Manifestantes começaram esta segunda-feira a tentar bloquear edifícios governamentais na Ucrânia, após uma noite de tensa calma na capital, palco, na véspera, de violentos confrontos, para reclamar eleições antecipadas devido à rejeição de um pacto histórico com a União Europeia.

«Não cessaremos os nossos protestos até que se demitam», disse Alexandr Turchínov, dirigente do partido opositor Batkivschina, da ex-primeira-ministra Iúlia Timochenko, que se encontra atualmente na prisão por abuso de poder.

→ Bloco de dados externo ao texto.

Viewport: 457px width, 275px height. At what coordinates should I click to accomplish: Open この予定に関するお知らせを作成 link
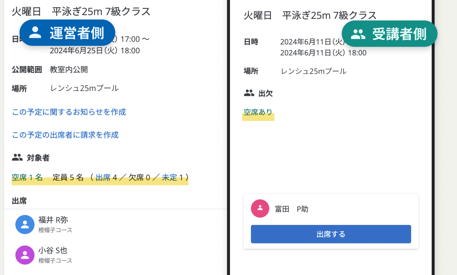pyautogui.click(x=69, y=112)
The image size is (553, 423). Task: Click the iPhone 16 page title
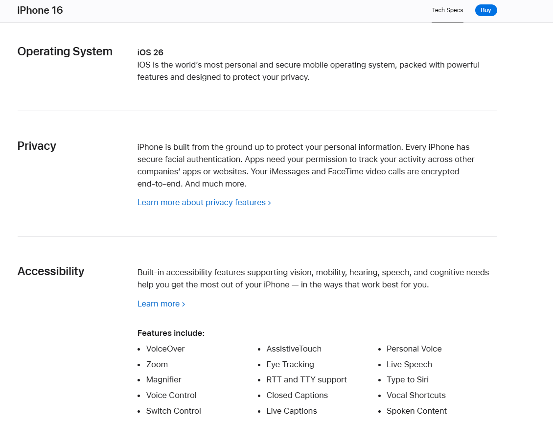coord(40,10)
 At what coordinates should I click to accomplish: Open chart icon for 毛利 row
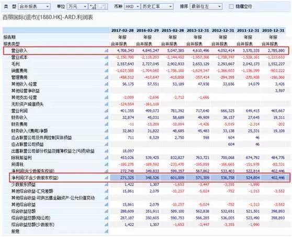click(x=106, y=64)
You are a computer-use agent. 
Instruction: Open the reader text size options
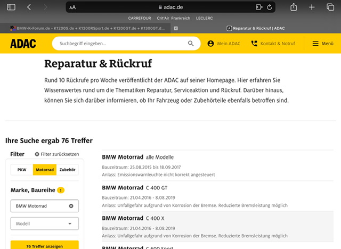tap(72, 7)
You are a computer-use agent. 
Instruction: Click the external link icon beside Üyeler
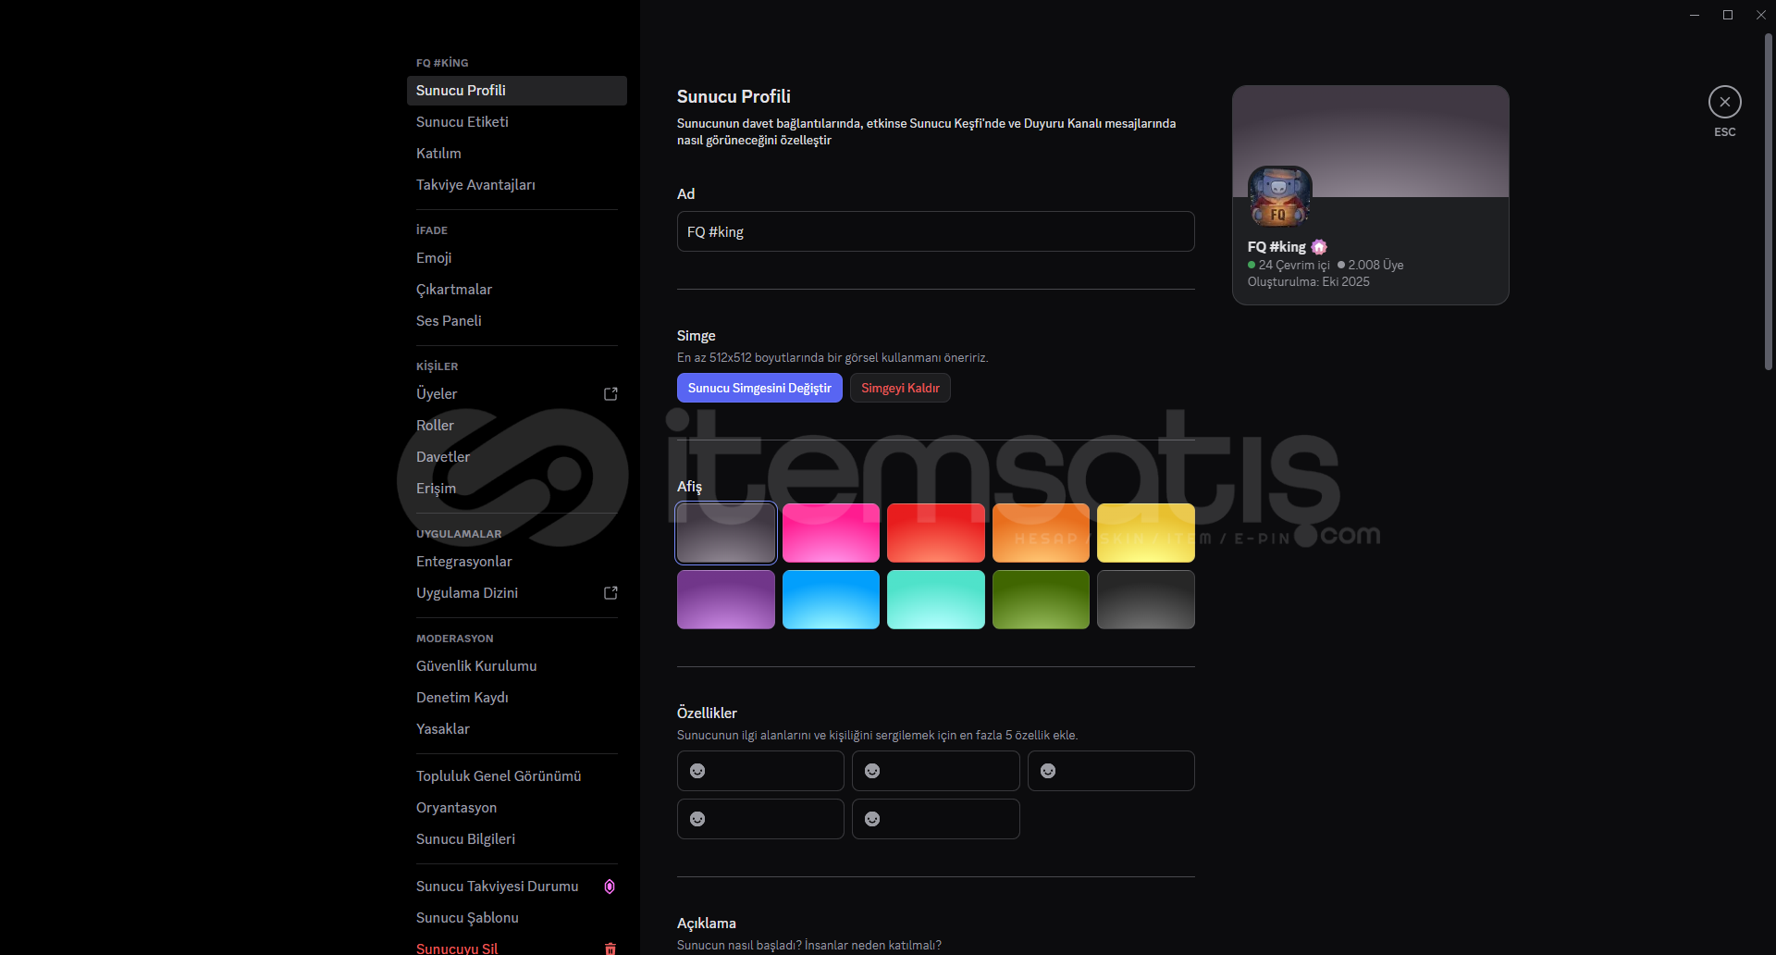point(611,394)
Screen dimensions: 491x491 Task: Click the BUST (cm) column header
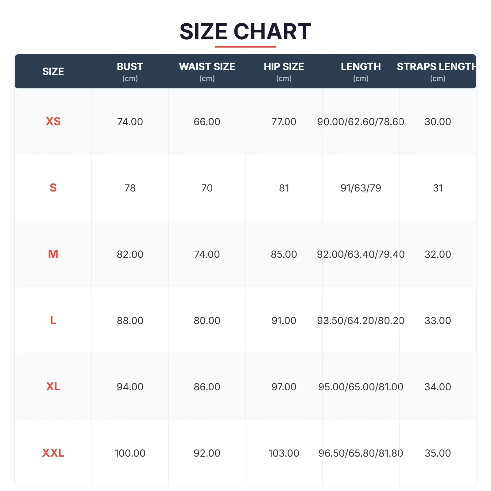click(130, 72)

Milhares de manifestantes passaram esta noite acampados na Praça da Independência, onde ergueram barricadas com vista a travar uma eventual tentativa de despejo por parte da polícia antimotim.

Segundo as autoridades de Kiev, um total de 190 pessoas, incluindo manifestantes e efetivos das forças policiais, foram hospitalizadas, esta noite, com diversos ferimentos.

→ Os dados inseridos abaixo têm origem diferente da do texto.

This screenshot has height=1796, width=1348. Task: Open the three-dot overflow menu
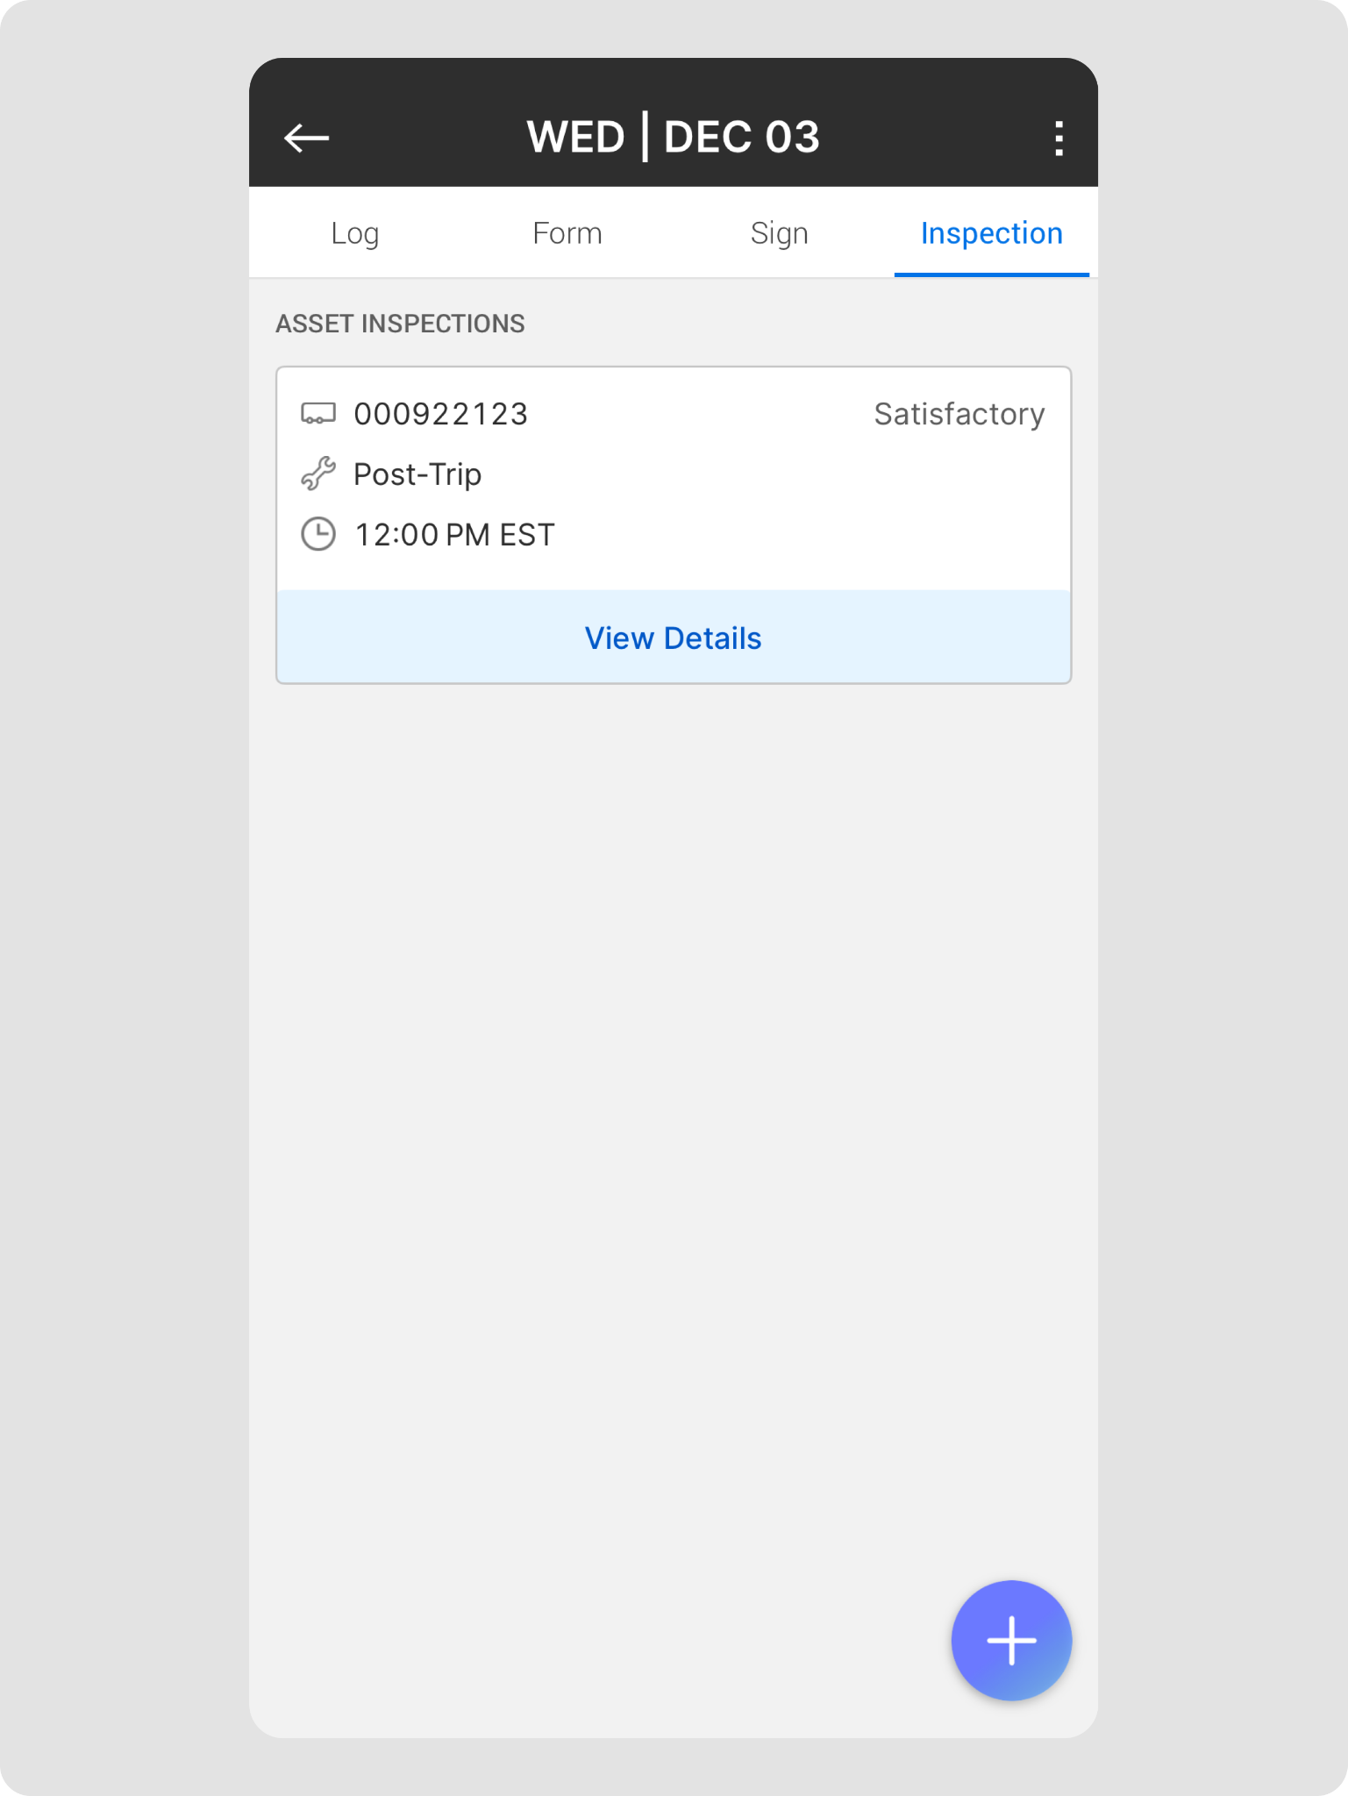1059,139
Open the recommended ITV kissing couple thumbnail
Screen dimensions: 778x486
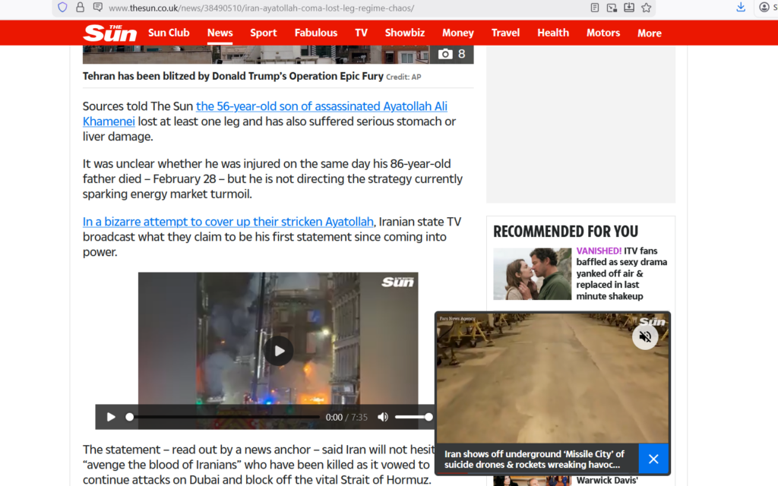[532, 274]
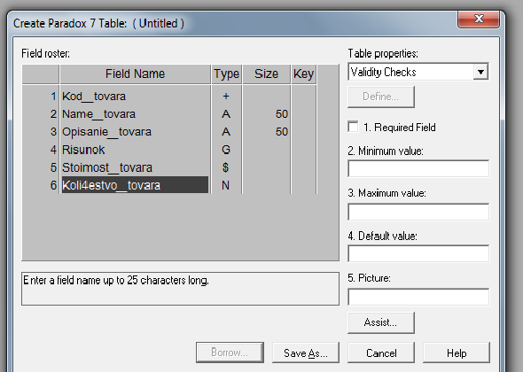Click the Key cell for Kod_tovara
Screen dimensions: 523x372
(303, 96)
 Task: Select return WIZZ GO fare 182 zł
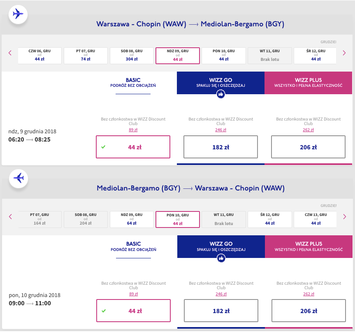(x=221, y=311)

Os confrontos mais violentos ocorreram junto ao complexo de edifícios governamentais, onde a polícia de choque travou duas tentativas de assalto.

A oposição disse que esses ataques foram perpetrados por grupos de provocadores com o objetivo de servir de pretexto às autoridades para reprimir os protestos pacíficos que, este domingo, reuniram até meio milhão de pessoas, segundo dados da oposição, no centro de Kiev.

A polícia reviu em baixa o número de pessoas que se concentraram na Praça da Independência para 150 mil, na ação mais participada desde que estalaram os protestos devido à decisão do Presidente ucraniano, Viktor Ianukovitch, de renunciar à assinatura de um acordo de associação com a União Europeia.